Once the line with "How do I perform: Toggle" is found in the material, write out that line and every later line exactly, through the end.

(INFORMATION SHOWN)
Segment Open
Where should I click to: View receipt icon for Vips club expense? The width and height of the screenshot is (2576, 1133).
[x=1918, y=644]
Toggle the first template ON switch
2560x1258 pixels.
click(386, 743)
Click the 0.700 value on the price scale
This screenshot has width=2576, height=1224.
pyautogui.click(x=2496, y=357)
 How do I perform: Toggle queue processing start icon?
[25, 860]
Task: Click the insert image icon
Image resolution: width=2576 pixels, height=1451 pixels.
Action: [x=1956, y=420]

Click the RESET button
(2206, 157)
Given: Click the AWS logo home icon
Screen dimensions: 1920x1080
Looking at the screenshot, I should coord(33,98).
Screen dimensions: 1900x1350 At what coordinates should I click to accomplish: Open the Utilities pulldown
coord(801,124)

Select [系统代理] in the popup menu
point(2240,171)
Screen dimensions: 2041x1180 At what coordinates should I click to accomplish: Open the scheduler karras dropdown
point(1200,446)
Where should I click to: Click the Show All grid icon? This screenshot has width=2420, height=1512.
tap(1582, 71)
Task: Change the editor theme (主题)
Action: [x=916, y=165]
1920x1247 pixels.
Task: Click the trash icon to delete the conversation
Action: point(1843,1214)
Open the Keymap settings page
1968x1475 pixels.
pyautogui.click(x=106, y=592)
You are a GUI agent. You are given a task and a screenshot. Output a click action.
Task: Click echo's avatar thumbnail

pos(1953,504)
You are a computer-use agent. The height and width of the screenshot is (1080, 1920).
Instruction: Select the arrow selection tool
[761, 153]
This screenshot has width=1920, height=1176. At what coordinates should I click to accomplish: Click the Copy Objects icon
Segment Closed
(ANSWER TO THE PROBLEM)
 How do I perform: Toggle queue processing start icon?
[25, 860]
Task: Click the insert image icon
Image resolution: width=2576 pixels, height=1451 pixels.
Action: [x=1956, y=420]

Click the RESET button
(2206, 157)
Given: Click the AWS logo home icon
Screen dimensions: 1920x1080
Looking at the screenshot, I should coord(33,98).
Screen dimensions: 1900x1350 At what coordinates should I click to accomplish: Open the Utilities pulldown
coord(801,124)

Select [系统代理] in the popup menu
point(2240,171)
Screen dimensions: 2041x1180 At what coordinates should I click to accomplish: Open the scheduler karras dropdown
point(1200,446)
Where should I click to: Click the Show All grid icon? This screenshot has width=2420, height=1512.
tap(1582, 71)
Task: Change the editor theme (主题)
Action: [x=916, y=165]
1920x1247 pixels.
Task: Click the trash icon to delete the conversation
Action: point(1843,1214)
Open the Keymap settings page
1968x1475 pixels.
pyautogui.click(x=106, y=592)
You are a GUI agent. You are given a task and a screenshot. Output a click action.
Task: Click echo's avatar thumbnail

pos(1953,504)
You are a computer-use agent. The height and width of the screenshot is (1080, 1920).
Instruction: Select the arrow selection tool
[761, 153]
This screenshot has width=1920, height=1176. At what coordinates should I click to accomplish: Click the Copy Objects icon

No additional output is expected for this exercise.